Reflections on teaching and practice as cross-cultural communication
The cultural dimension is particularly important as Canadian universities enroll more and more international students.
Two thousand five hundred years ago, the great educator Confucius said “education is for everybody, education should be inclusive.” He made this comment in the context that a teacher should have three responsibilities: to teach knowledge, to teach good values, to inspire when students are confused.
Teaching, to me, is a cross-cultural endeavor, across East and West, across generation gaps, across backgrounds, across research and practice.
It is so natural that we like people who are like us. But in a multicultural nation like Canada, a teacher needs to communicate cross-culturally, to understand our students who may not be like us.
About 40 years ago when I was a graduate student, I wrote a term paper for an organizational behaviour course on cross-cultural management. The paper focused on whether North American educational practices apply abroad. It was an educational topic that didn’t quite match the business course. But my professor allowed me to work on the topic anyway. So, I did my research to compare Western and Eastern educational approaches. Drawing on reference books such as Education in Western Culture, I wrote about the so-called golden rules in Western education: freedom, participation, individuality, critical thinking, etc.
When I look back now, of course, that paper was very superficial. But my choice of an educational topic for a term paper in a business course hinted at my interest in a teaching career even when I was young, even when I was in a business program.
I was born and raised in Hong Kong, which was then a British colony, a meeting point of Western and Eastern cultures. I came to Canada for my undergraduate studies and continued as a graduate student in the United Kingdom. I then started teaching in Hong Kong, and have now been teaching in Canada for 26 years.

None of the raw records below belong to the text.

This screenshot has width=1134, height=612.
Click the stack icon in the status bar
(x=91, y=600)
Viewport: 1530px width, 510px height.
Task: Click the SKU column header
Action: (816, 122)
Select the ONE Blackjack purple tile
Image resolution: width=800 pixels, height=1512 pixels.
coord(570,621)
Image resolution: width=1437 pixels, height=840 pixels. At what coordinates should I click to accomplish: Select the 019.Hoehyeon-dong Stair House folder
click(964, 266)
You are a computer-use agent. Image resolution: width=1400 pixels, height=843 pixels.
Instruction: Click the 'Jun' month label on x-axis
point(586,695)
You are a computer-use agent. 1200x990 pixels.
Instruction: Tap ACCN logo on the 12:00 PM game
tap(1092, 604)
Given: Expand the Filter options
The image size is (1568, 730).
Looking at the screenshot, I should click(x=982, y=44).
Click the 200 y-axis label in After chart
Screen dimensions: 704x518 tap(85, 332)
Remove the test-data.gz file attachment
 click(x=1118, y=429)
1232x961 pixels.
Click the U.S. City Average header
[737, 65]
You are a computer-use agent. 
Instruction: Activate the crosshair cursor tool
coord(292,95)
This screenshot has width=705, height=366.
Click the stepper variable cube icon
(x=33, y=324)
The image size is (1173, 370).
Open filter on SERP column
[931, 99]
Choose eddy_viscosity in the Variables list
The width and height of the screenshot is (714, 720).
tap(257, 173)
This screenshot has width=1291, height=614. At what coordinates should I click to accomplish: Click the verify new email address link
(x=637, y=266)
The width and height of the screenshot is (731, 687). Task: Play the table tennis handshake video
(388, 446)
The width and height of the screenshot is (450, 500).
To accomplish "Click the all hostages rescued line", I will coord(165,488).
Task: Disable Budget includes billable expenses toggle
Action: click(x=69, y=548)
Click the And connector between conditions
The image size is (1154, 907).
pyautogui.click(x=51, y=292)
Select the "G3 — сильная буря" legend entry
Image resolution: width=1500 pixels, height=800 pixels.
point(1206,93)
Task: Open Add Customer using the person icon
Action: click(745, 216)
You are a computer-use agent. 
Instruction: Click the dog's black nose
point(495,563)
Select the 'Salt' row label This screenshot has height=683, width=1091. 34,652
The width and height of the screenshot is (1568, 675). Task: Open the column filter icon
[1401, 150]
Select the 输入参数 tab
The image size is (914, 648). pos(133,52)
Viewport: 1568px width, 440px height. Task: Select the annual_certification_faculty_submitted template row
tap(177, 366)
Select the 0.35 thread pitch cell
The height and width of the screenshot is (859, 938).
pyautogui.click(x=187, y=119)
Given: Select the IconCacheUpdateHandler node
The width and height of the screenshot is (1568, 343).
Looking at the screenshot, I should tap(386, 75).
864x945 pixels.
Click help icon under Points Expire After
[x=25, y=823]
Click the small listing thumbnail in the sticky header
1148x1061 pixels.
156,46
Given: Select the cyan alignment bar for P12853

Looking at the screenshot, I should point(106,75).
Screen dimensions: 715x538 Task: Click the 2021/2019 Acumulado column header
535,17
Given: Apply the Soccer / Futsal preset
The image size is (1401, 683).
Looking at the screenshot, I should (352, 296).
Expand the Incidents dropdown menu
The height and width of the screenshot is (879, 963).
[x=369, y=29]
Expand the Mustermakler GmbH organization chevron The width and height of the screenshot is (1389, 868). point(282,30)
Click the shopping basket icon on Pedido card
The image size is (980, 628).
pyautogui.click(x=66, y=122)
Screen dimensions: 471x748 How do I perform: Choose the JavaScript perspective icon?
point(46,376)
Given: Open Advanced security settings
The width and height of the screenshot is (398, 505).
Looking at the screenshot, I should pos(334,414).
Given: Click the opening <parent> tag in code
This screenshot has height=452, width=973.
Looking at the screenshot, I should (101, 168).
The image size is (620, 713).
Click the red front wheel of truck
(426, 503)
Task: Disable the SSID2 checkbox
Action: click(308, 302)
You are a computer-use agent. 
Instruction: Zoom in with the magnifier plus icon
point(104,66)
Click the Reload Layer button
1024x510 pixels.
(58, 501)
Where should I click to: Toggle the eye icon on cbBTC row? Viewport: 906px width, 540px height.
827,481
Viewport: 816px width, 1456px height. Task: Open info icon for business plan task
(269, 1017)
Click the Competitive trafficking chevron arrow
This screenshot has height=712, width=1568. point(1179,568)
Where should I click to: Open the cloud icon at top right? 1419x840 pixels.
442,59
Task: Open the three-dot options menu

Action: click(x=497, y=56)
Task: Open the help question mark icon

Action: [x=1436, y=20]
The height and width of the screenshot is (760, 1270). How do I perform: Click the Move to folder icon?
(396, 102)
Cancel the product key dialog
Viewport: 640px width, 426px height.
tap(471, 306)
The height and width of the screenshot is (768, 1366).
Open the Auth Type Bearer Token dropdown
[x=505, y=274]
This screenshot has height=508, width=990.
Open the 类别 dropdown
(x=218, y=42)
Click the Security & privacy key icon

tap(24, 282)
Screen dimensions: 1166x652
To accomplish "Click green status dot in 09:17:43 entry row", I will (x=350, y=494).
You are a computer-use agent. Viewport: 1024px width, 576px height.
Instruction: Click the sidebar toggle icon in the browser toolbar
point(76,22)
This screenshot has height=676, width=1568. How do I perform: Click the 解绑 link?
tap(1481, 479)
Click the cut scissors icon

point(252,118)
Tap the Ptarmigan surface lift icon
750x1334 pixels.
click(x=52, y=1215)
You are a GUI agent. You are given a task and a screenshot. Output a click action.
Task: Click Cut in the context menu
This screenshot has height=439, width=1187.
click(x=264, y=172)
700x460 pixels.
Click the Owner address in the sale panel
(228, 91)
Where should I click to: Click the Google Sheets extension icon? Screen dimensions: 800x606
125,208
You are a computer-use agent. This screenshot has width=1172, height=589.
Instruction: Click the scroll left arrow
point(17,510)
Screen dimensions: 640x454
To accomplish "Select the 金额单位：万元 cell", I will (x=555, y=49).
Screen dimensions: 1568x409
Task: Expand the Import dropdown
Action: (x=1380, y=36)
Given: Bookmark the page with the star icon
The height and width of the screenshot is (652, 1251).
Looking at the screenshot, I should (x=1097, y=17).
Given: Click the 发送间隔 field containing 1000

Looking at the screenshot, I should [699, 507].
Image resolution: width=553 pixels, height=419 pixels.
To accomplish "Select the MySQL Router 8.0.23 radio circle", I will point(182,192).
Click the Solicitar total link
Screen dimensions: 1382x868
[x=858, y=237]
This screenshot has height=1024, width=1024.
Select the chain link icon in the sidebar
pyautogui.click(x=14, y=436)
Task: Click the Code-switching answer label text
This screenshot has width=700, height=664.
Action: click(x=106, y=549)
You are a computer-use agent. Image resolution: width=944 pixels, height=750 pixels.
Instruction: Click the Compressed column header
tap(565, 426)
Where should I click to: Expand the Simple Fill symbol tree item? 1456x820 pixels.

I can sense the East-West cultural differences in education. The cultural dimension is not just about accents or language differences. It is much deeper than that. It is how people in different cultures feel, think, act, and interact with each other. This is important as Canadian universities are enrolling more and more international students and new immigrants.
Teaching is cross-cultural communication in another sense, since the teacher and the students often belong to different generations. After teaching at universities for 36 years, the generation gap between me and my students is real. It requires cross-cultural communication skills to close the generation gap.
Someone once told me a joke about three accounting professors. They were drinking coffee in a faculty lounge. Professor Fellow said, “I am not good at professional practice, so I do academic research.” Professor Chan said, “I cannot do research, so I teach.” Professor Anthony followed, “Well, I am not good at professional practice, I cannot do research and I cannot teach, so I teach other people how to teach.”
Are these three things – professional practice, research, and teaching – so separate? I don’t think so. For me, they go hand in hand. I am an accounting professor. Accounting is a professional discipline. Accounting research and teaching cannot be meaningful if they are separate from real-life practice.
We hear from time to time the opinion that a professor spending more time and energy doing research will pay less attention to teaching students. I don’t agree with this opinion. It is my belief that a productive researcher can also be a good teacher at the same time In essence, integrating research, teaching and practice is a cross-cultural endeavor to transcend boundaries.
Anthony Moung Yin Chan is a professor of accounting at Toronto Metropolitan University, a fellow with the Chartered Professional Accountants of Ontario, and a recipient of multiple teaching awards.